Dataset items
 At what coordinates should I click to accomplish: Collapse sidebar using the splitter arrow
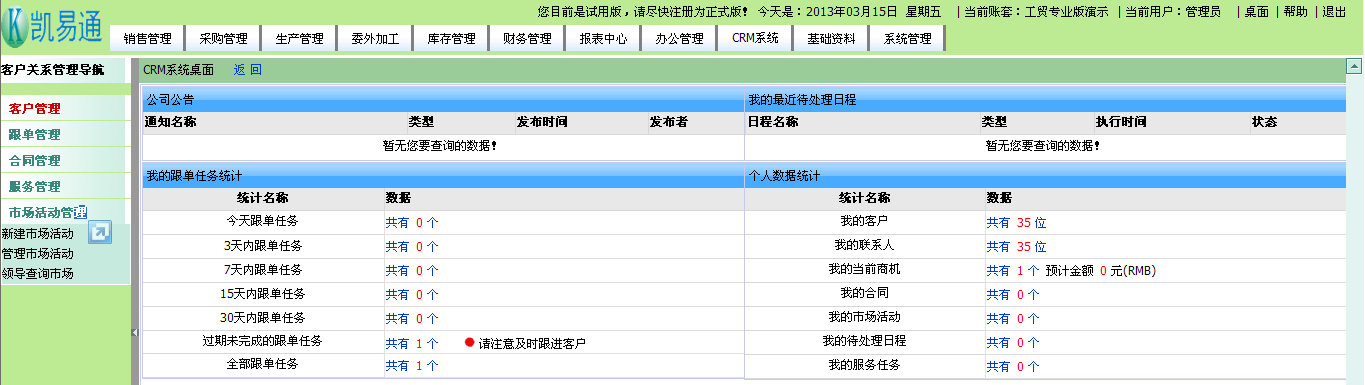(134, 332)
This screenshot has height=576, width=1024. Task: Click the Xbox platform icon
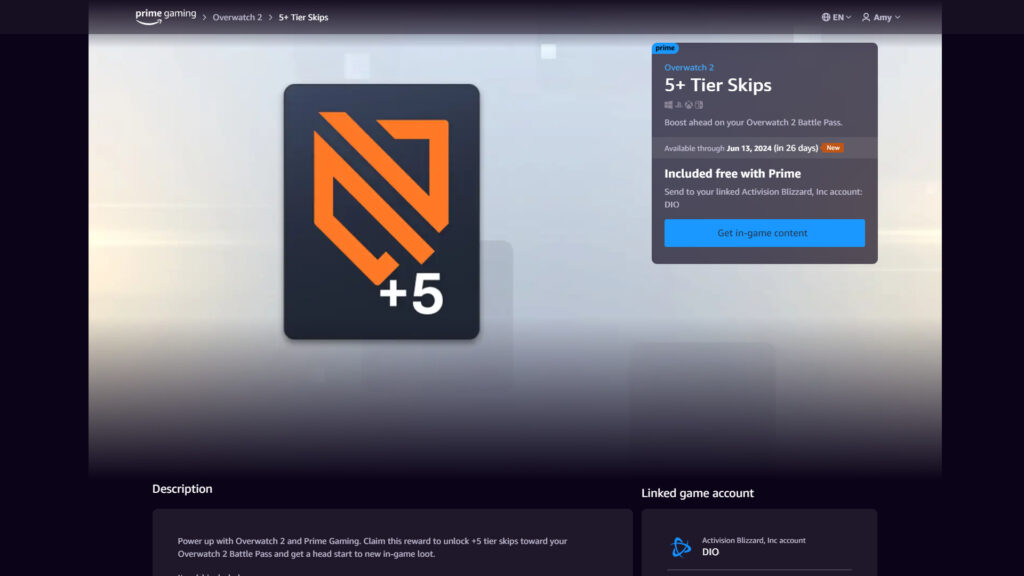click(689, 105)
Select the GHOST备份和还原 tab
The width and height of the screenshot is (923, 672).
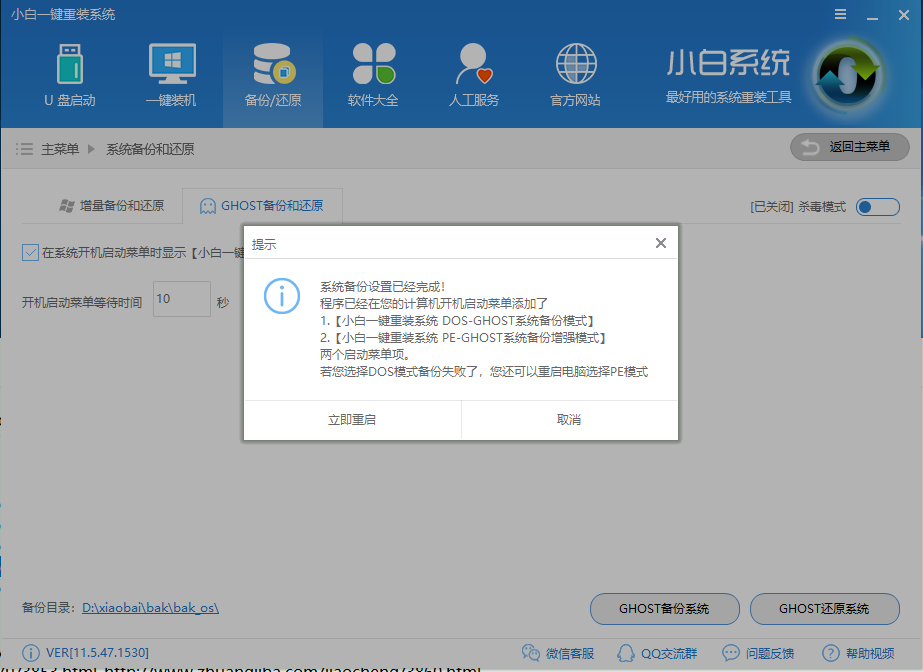[262, 206]
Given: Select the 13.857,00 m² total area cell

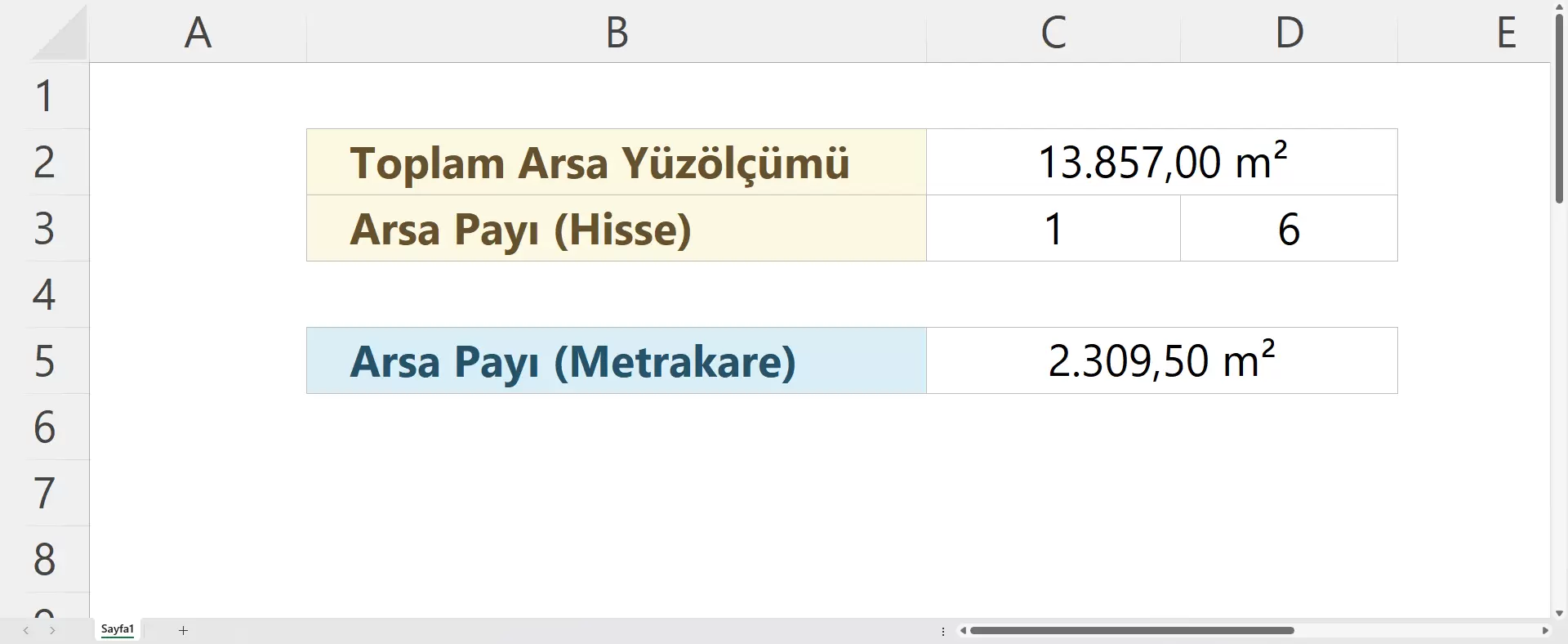Looking at the screenshot, I should [x=1161, y=162].
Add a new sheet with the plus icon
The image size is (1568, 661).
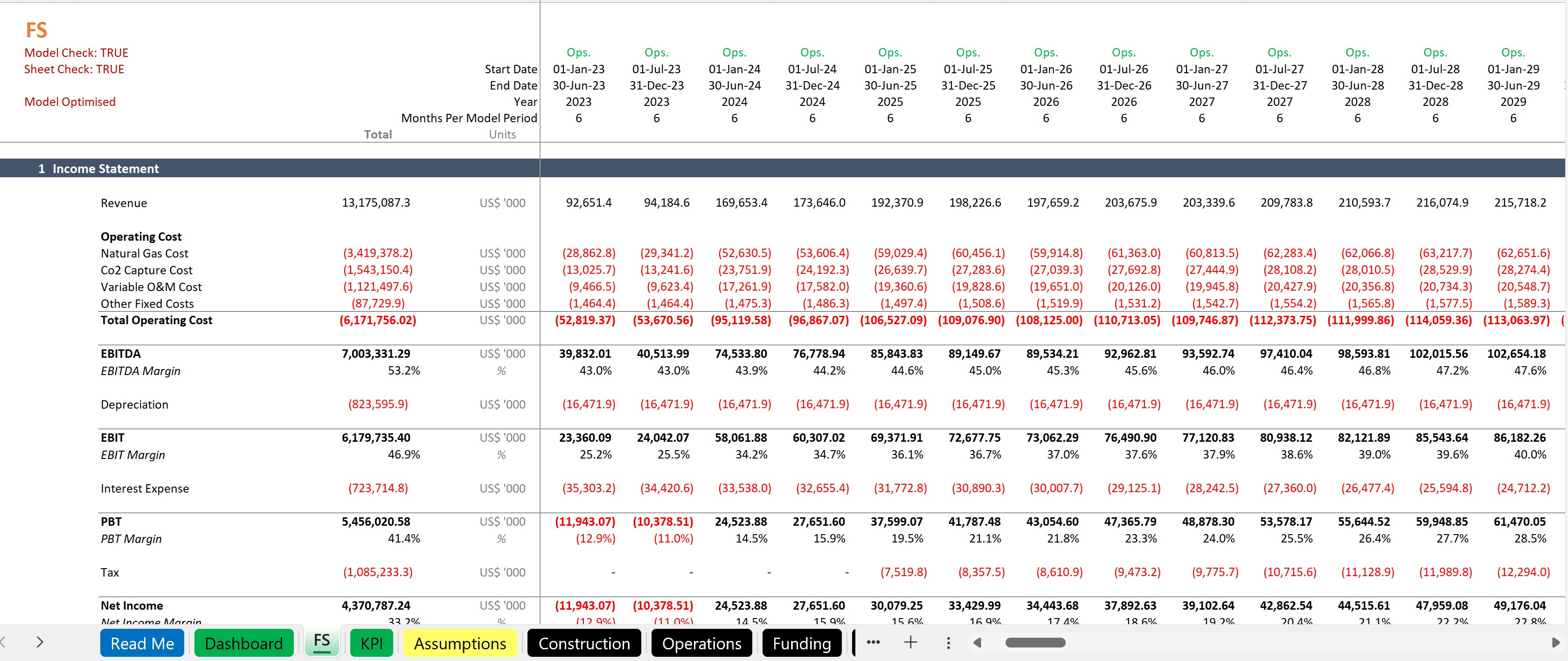click(x=910, y=642)
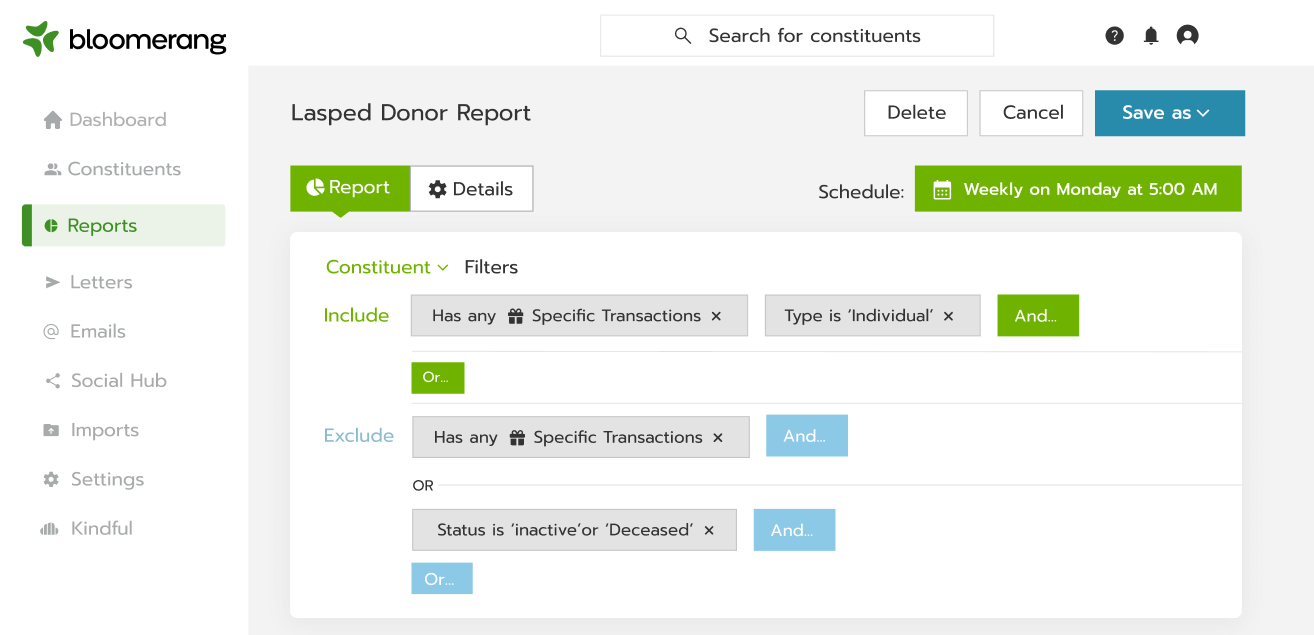Delete the Lasped Donor Report
The image size is (1314, 635).
916,113

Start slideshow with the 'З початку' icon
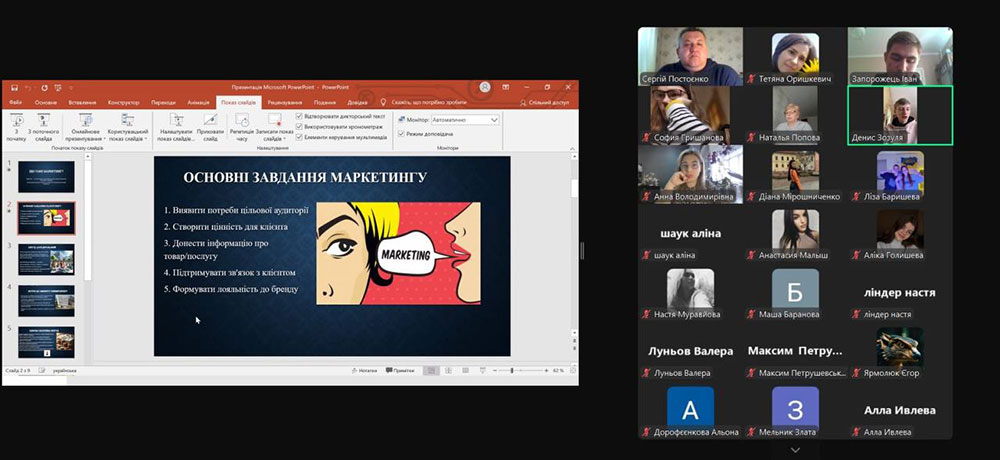[x=17, y=124]
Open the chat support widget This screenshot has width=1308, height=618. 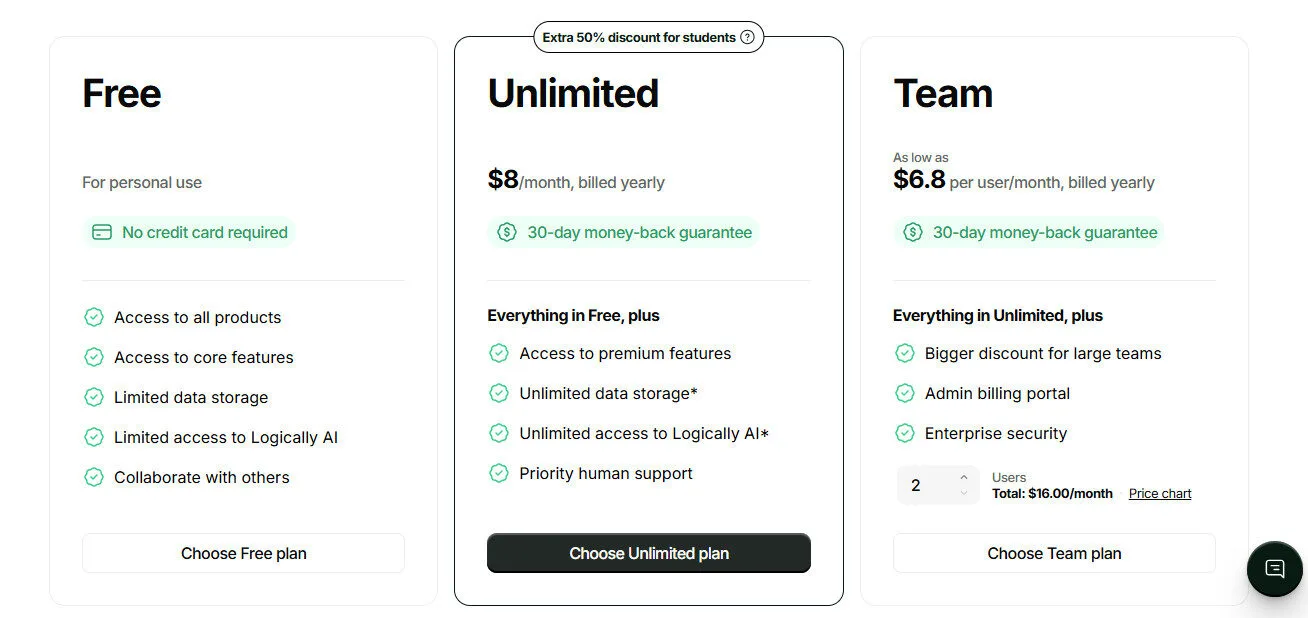point(1274,569)
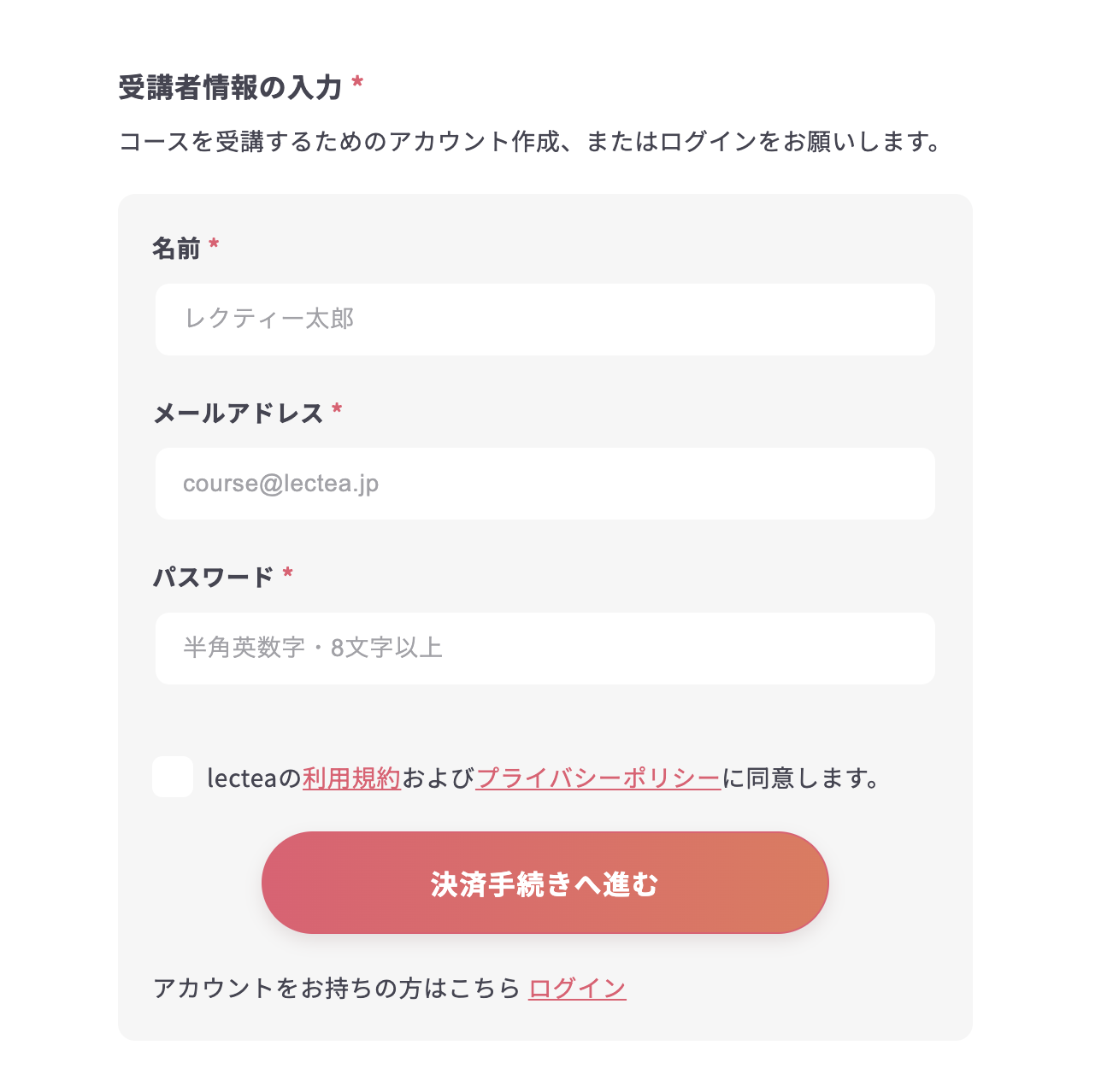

◆ **Problem**: Convert the records, from the first line up to and including the line that contains "Looking at the", into a JSON list of strings with one string per line. Omit blank lines and leave the pictures out.

◆ **Exercise answer**:
[
  " At what coordinates should I click to accomplish: Collapse sidebar using the splitter arrow",
  "(134, 332)",
  "This screenshot has height=576, width=1024. Task: Click the Xbox platform icon",
  "click(689, 105)",
  "Select the GHOST备份和还原 tab",
  "The width and height of the screenshot is (923, 672).",
  "[262, 206]",
  "Given: Select the 13.857,00 m² total area cell",
  "Looking at the screenshot, I should [x=1161, y=162]."
]